● WHAT YOU WILL DO: Restate, word for word, the run of lines that starts at the line containing "Task: Click the Tip label button" and ends with the final line of the listing. Leave pictures out.

┄┄┄┄┄┄

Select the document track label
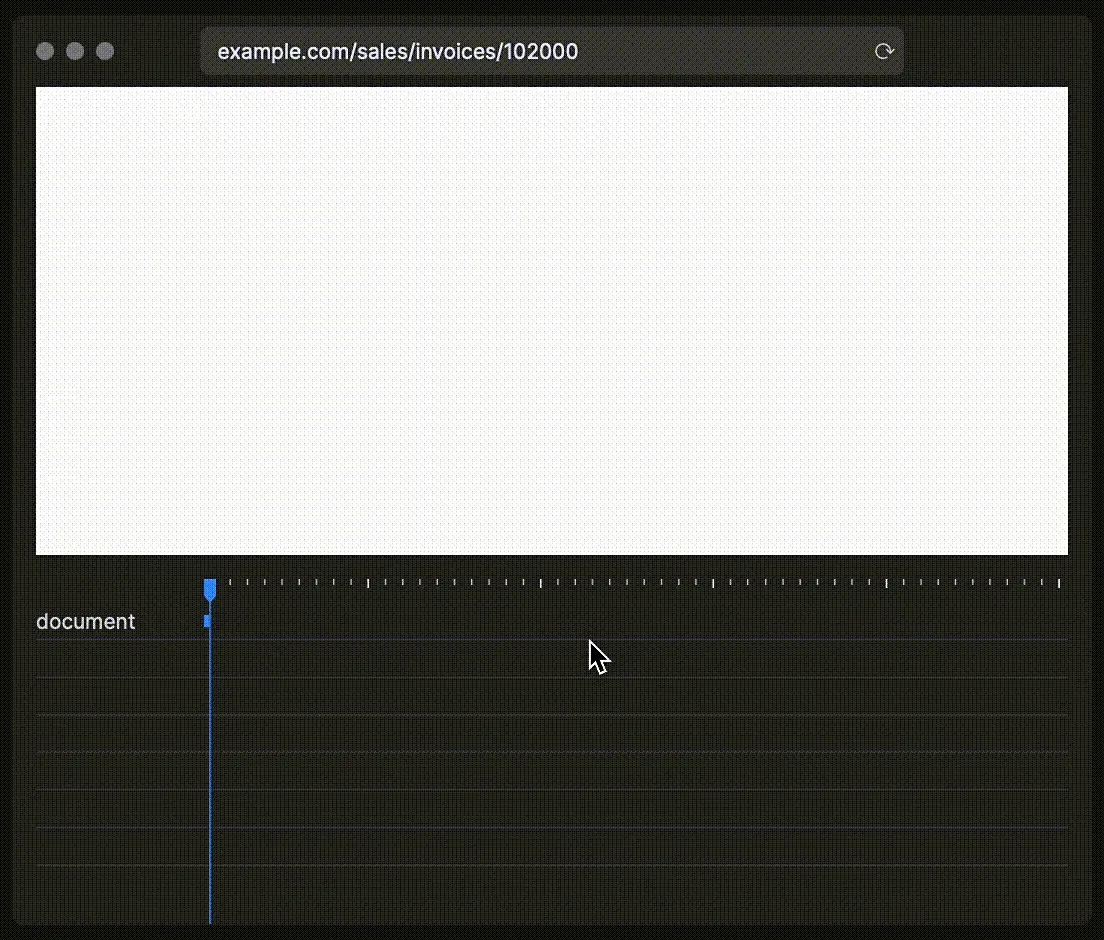This screenshot has width=1104, height=940. click(85, 621)
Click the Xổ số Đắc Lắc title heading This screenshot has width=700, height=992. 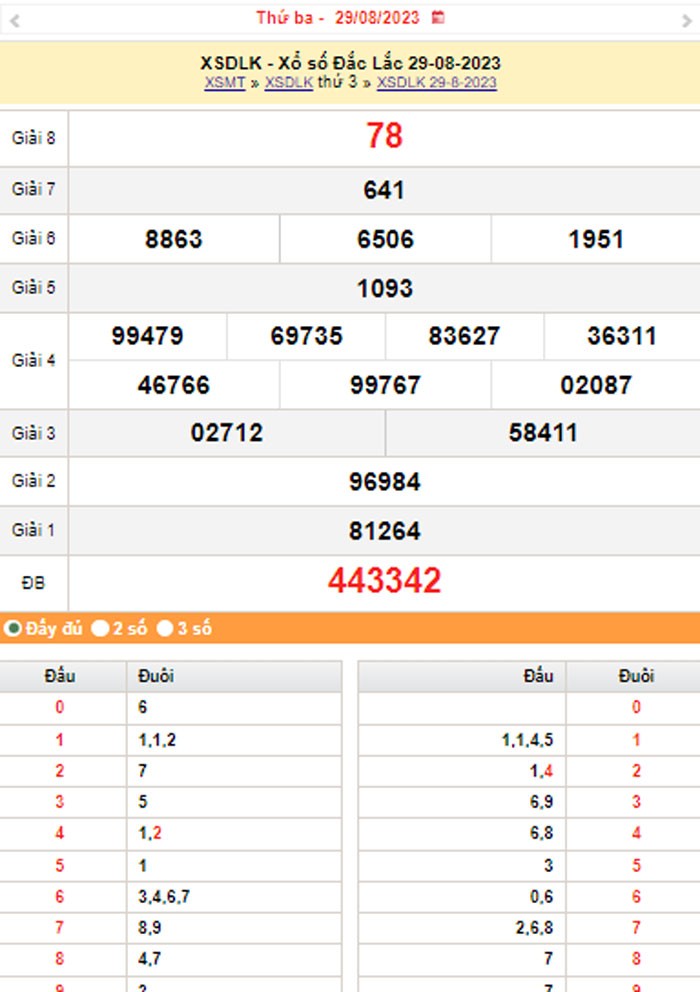pos(350,64)
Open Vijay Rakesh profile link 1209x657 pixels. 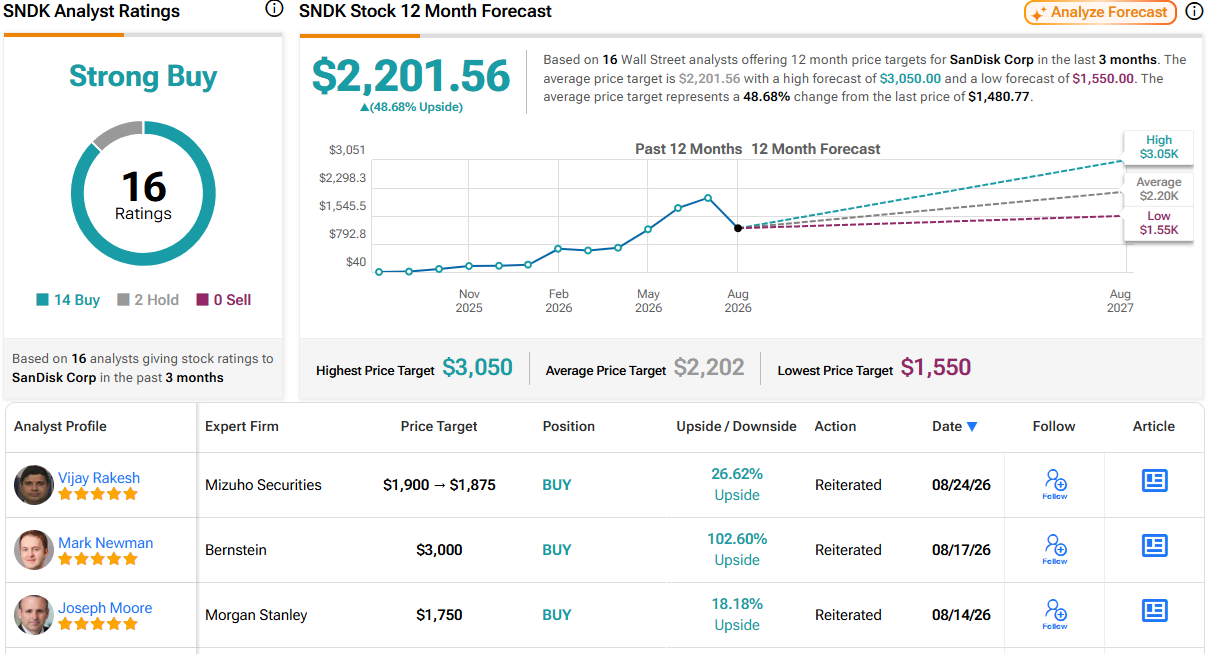(99, 478)
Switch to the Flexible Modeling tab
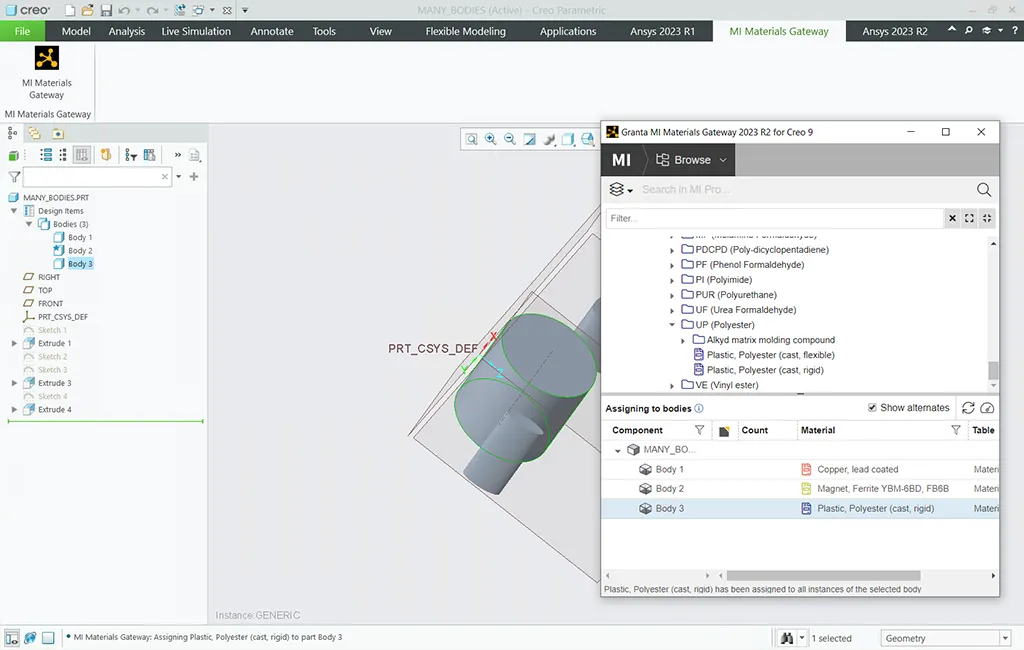 click(x=465, y=31)
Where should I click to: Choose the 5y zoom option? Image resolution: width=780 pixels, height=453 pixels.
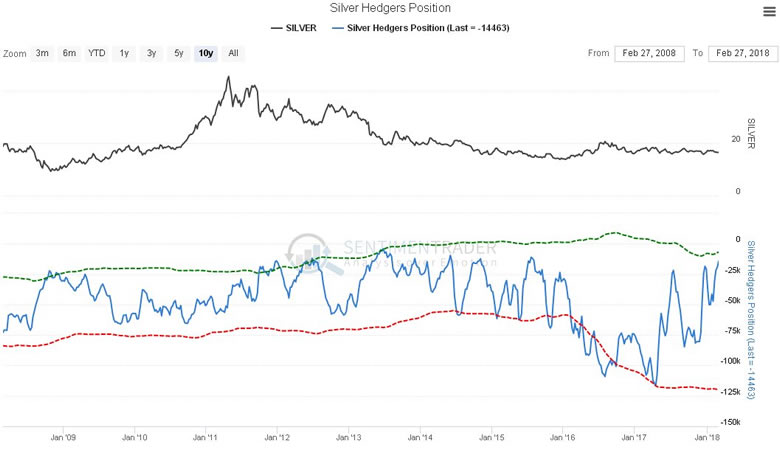(x=179, y=53)

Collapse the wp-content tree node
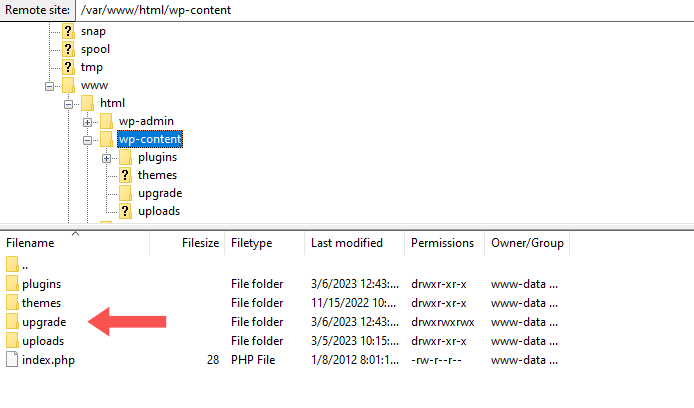tap(88, 140)
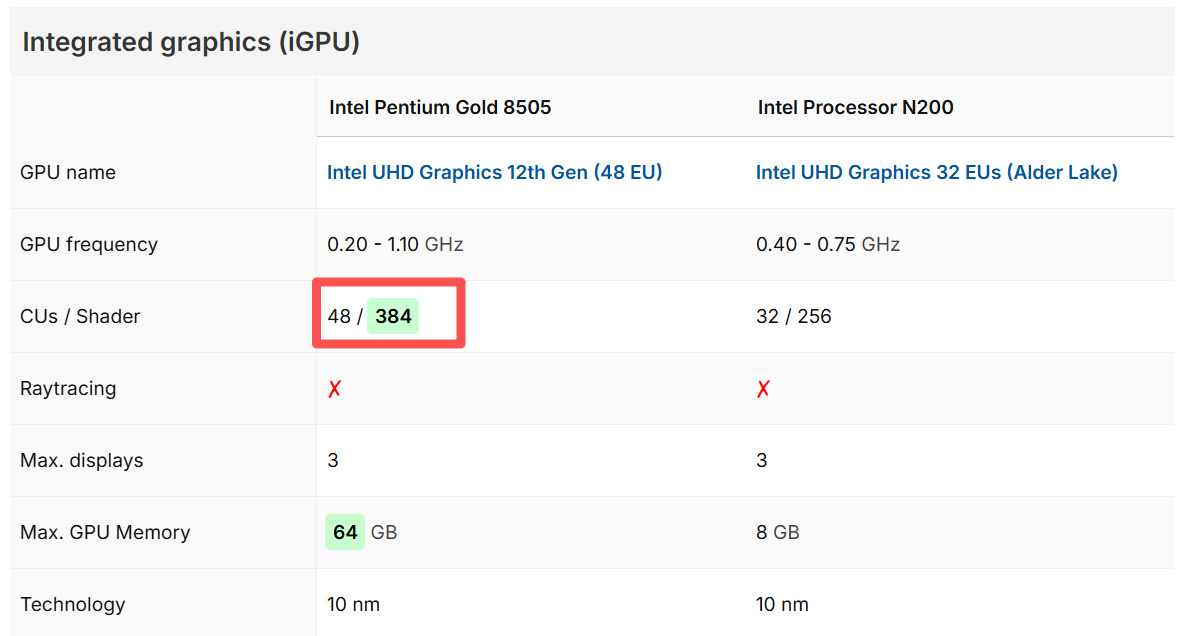The height and width of the screenshot is (636, 1182).
Task: Click the 0.40 - 0.75 GHz frequency value
Action: (827, 244)
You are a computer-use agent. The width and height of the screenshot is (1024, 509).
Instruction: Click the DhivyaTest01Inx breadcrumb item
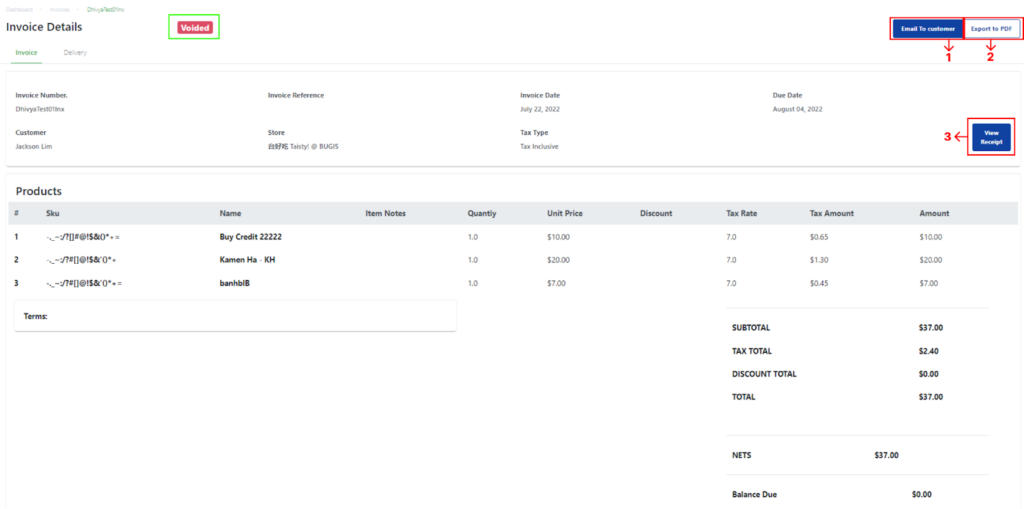coord(106,10)
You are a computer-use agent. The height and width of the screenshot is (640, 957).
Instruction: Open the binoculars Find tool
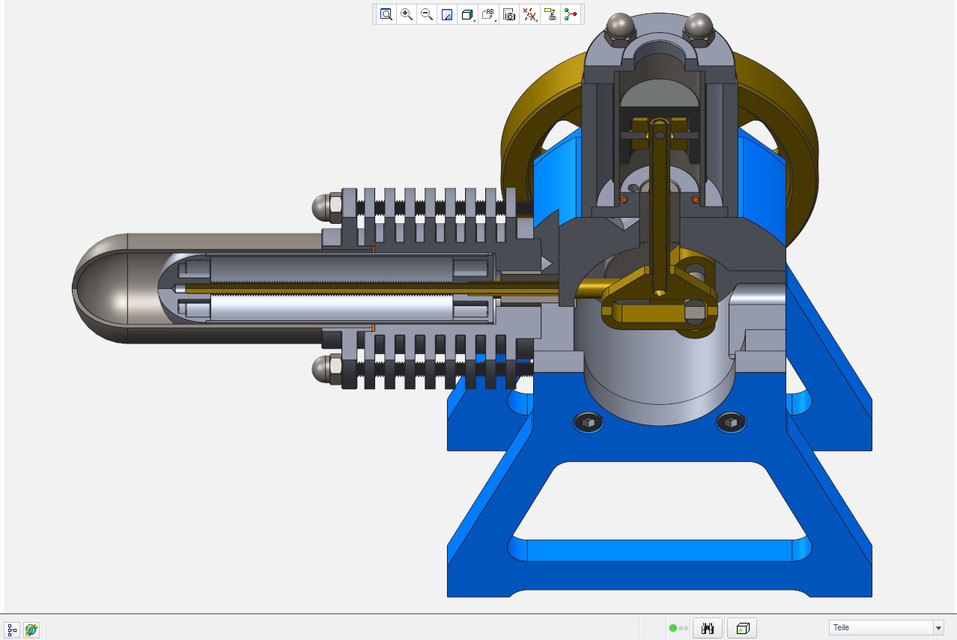click(708, 628)
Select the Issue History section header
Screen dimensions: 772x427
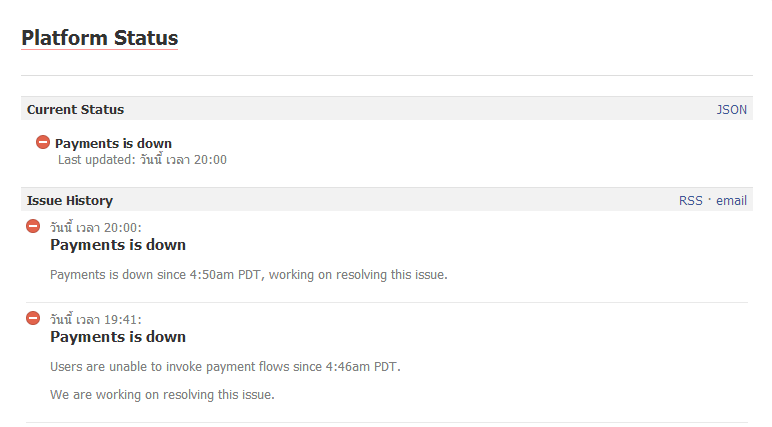[x=70, y=200]
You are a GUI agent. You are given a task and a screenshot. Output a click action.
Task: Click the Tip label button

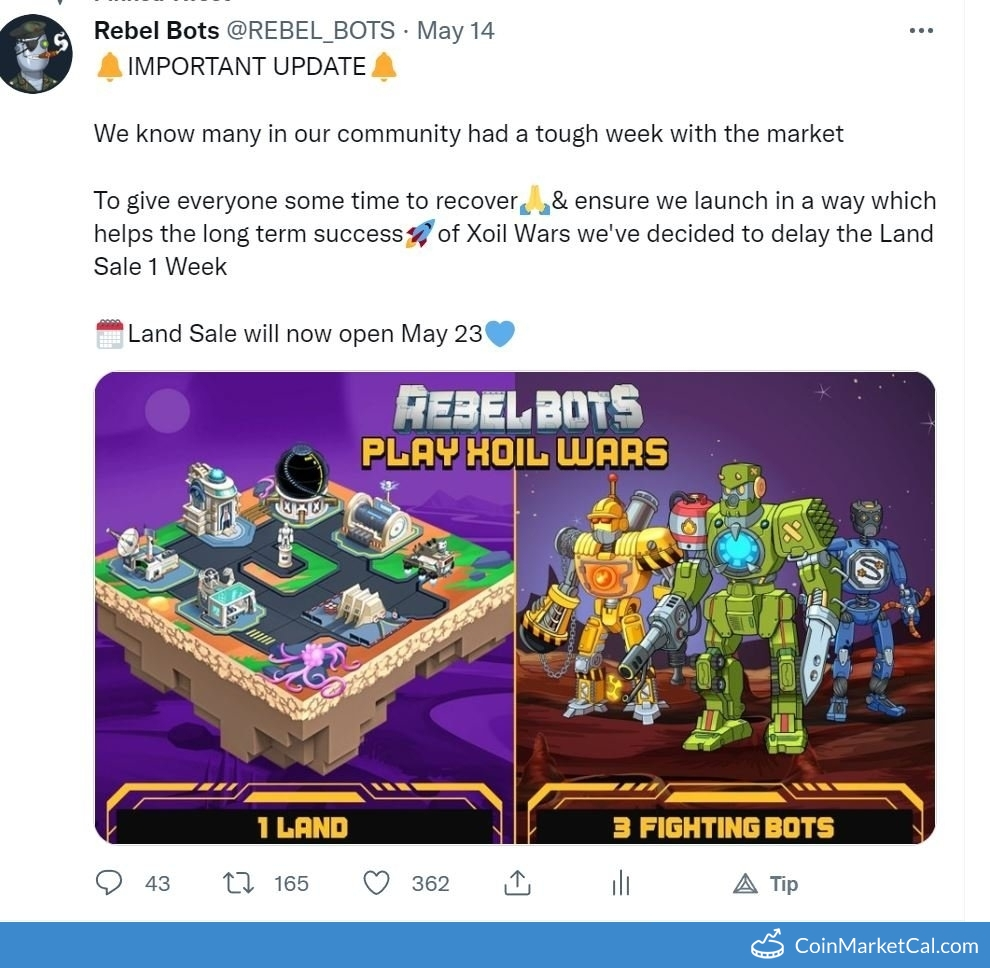click(x=784, y=883)
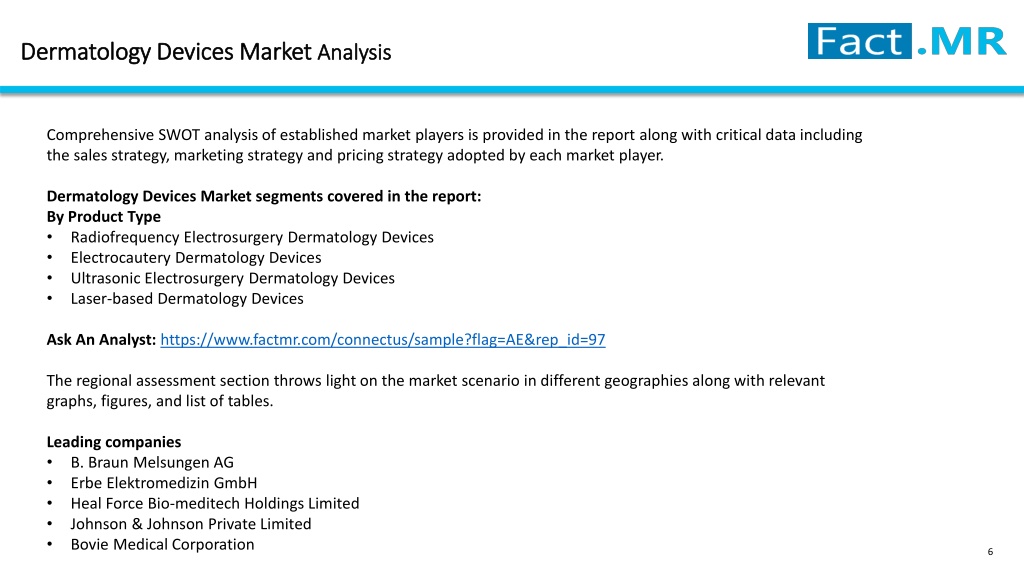The width and height of the screenshot is (1024, 576).
Task: Select the Laser-based Dermatology Devices bullet
Action: coord(187,298)
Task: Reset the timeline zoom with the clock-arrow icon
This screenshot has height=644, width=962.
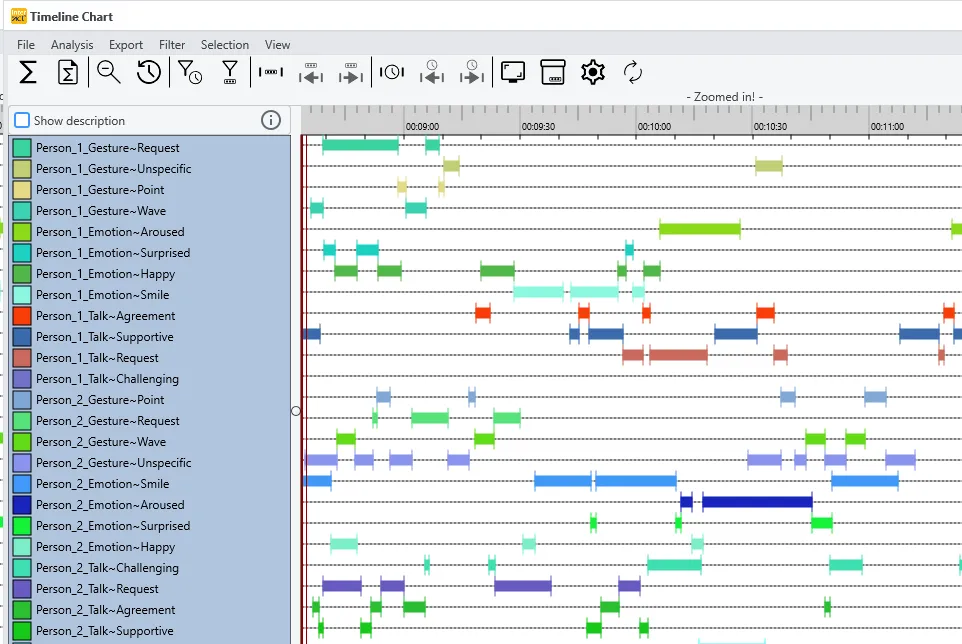Action: pos(148,72)
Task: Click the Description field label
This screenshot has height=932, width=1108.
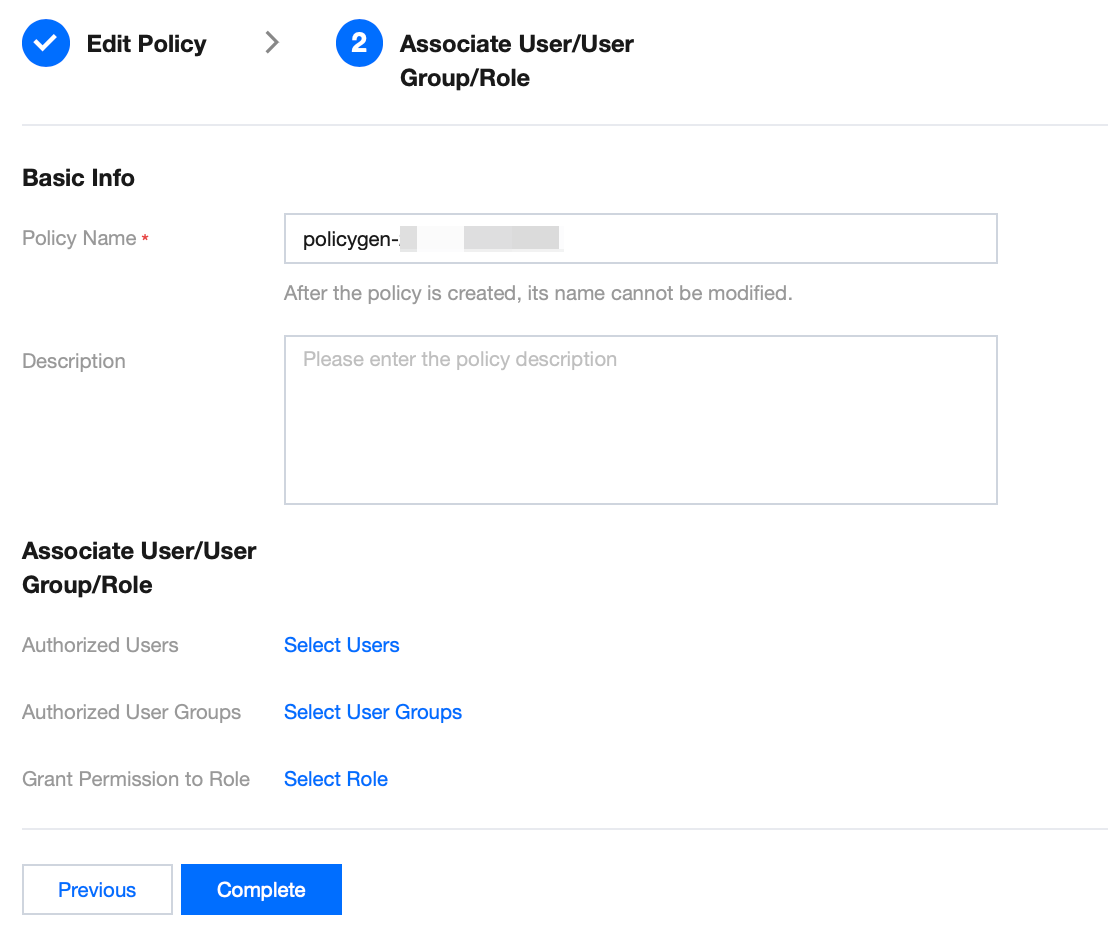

┄┄┄┄┄┄

● SOLUTION FOR THIS PROBLEM:
Task: Click the Tip label button

click(x=784, y=883)
The width and height of the screenshot is (1024, 576).
Task: Select the Laser-based Dermatology Devices bullet
Action: coord(187,298)
Task: Reset the timeline zoom with the clock-arrow icon
This screenshot has height=644, width=962.
Action: pos(148,72)
Task: Click the Description field label
This screenshot has height=932, width=1108.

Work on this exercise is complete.